Tabichi (centro), entre Hugh Jackman e o príncipe Mohammed
Ao Maktoum, em Dubai.
Dubai, 25 de março de 2019
O melhor professor de 2019 é franciscano e tem um clube de
ciência na parte mais remota do Quênia
Peter Tabichi investirá o milhão de dólares do Global
Teacher Prize na comunidade para a qual trabalha
Por Elisa Silió
À paisana, Peter Tabichi tem um porte tão atlético e
imponente que até faz pensar que ele ganhou o ouro nos 100 metros dos Jogos
Olímpicos. Mas ele é um monge franciscano que revolucionou o modo de ensinar
matemática e física em uma aldeia remota do Quênia. Tabichi, de 36 anos, é o
vencedor do Global Teacher Prize, o prêmio concedido anualmente desde 2014 pela
Fundação Varkey, de Dubai, um total de um milhão de dólares (3,9 milhões de
reais) que tem de ser usado para fins educacionais. “Quero dar o prêmio para a
comunidade", disse Tabichi com um sorriso que não abandonou nos três dias
do Fórum Mundial de Habilidades & Educação, que este jornal cobriu a
convite da fundação, proprietária de 55 escolas no Oriente Médio.
Peter, que doa aos pobres quase todo seu salário, ensina na
Escola Secundária Keriko, um colégio em Pwani, uma aldeia tão miserável do vale
do Rift que 95% de seus alunos são pobres, um terço não tem pai ou mãe e os
problemas com drogas, gravidez na adolescência e suicídios estão na ordem do
dia. Por isso surpreende tanto que seus alunos, com idades entre 11 a 16 anos –
alguns caminham sete quilômetros por dia para ir à escola – tenham vencido a
competição nacional de Ciência e que a equipe de Matemática esteja classificada
para um torneio científico e de engenharia no Arizona (Estados Unidos). É
reconhecido assim o mérito de uma escola sem recursos, com uma proporção de 58
alunos por turma, um único computador e uma conexão precária à Internet.
O religioso começou a ensinar em uma instituição privada,
mas logo se conscientizou de que fazia mais falta em uma comunidade menor. A
chave para o seu sucesso acadêmico está no clube de ciências que ele criou, no
qual incentiva as crianças a experimentarem, apesar dos recursos limitados.

# LISTAGEM DE DADOS
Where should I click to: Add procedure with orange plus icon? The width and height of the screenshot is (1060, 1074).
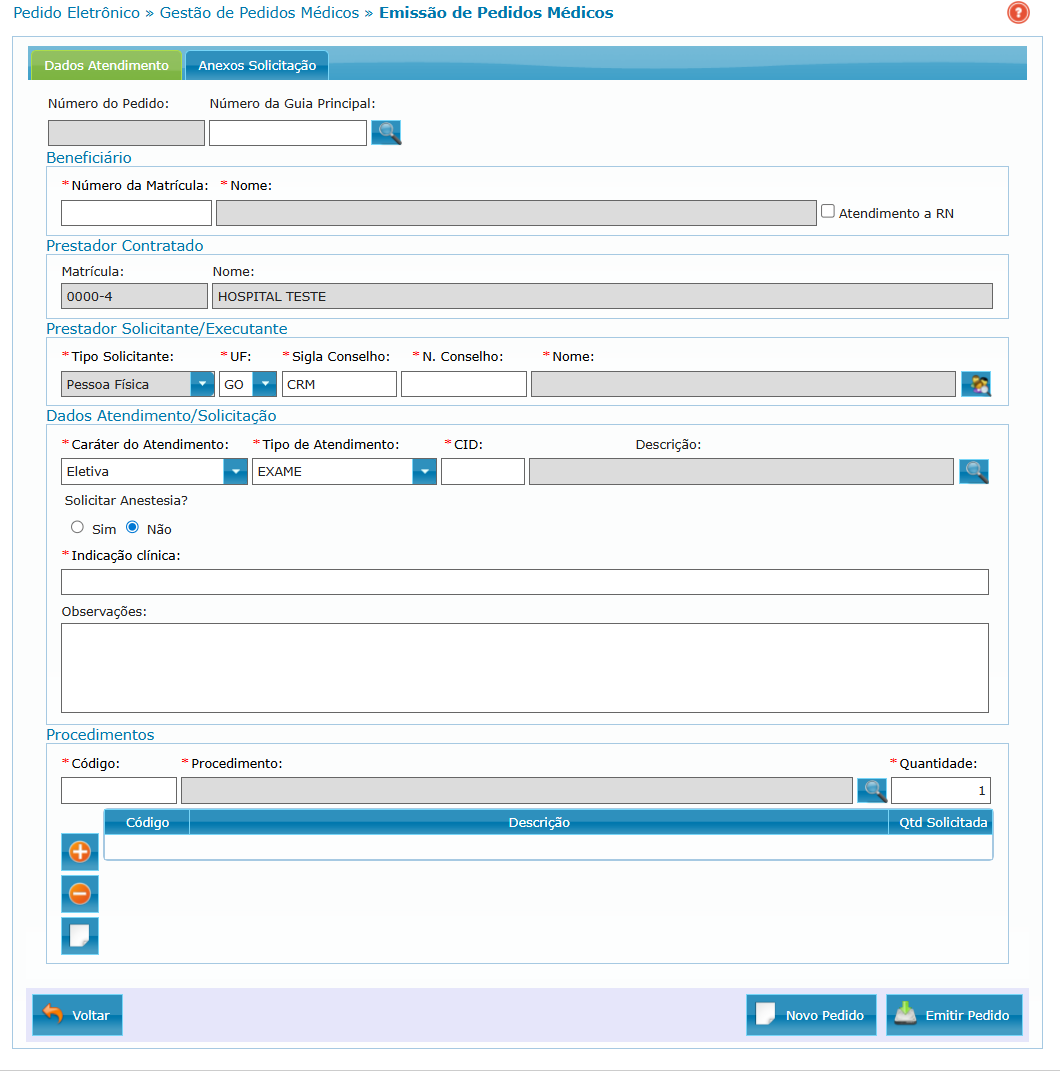click(x=80, y=852)
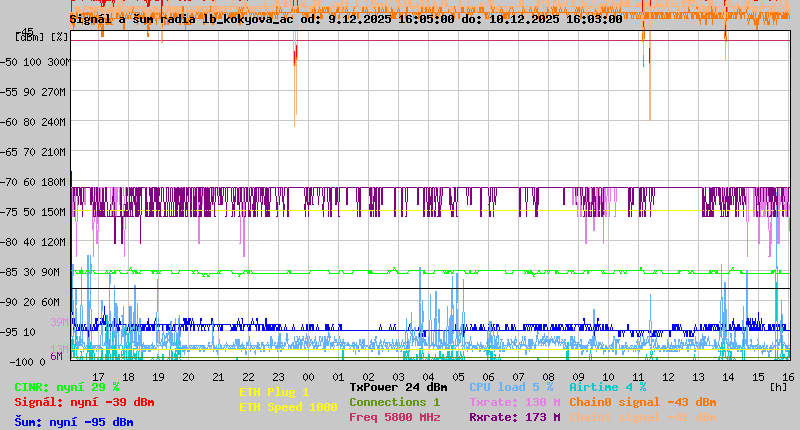The width and height of the screenshot is (800, 430).
Task: Click the blue Šum -95 dBm legend label
Action: click(74, 422)
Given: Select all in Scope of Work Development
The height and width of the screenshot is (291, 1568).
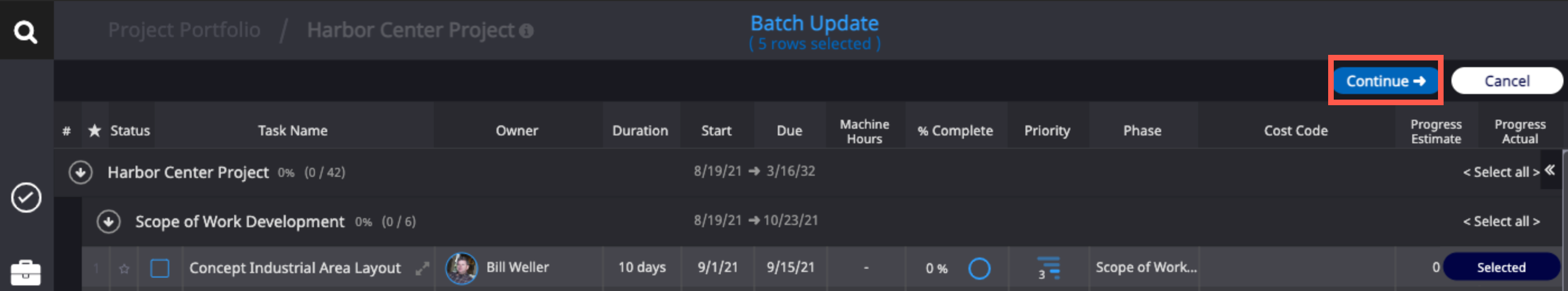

# OBJETIVO DECLARADO
Reproduza sem alterações um trecho do texto fornecido: comece nas palavras "Peter, que doa" e pare depois de "precária à Internet.". A listagem de dados não é necessária para resolver as tarefas.

# RESULTADO DO EXERCÍCIO
Peter, que doa aos pobres quase todo seu salário, ensina na
Escola Secundária Keriko, um colégio em Pwani, uma aldeia tão miserável do vale
do Rift que 95% de seus alunos são pobres, um terço não tem pai ou mãe e os
problemas com drogas, gravidez na adolescência e suicídios estão na ordem do
dia. Por isso surpreende tanto que seus alunos, com idades entre 11 a 16 anos –
alguns caminham sete quilômetros por dia para ir à escola – tenham vencido a
competição nacional de Ciência e que a equipe de Matemática esteja classificada
para um torneio científico e de engenharia no Arizona (Estados Unidos). É
reconhecido assim o mérito de uma escola sem recursos, com uma proporção de 58
alunos por turma, um único computador e uma conexão precária à Internet.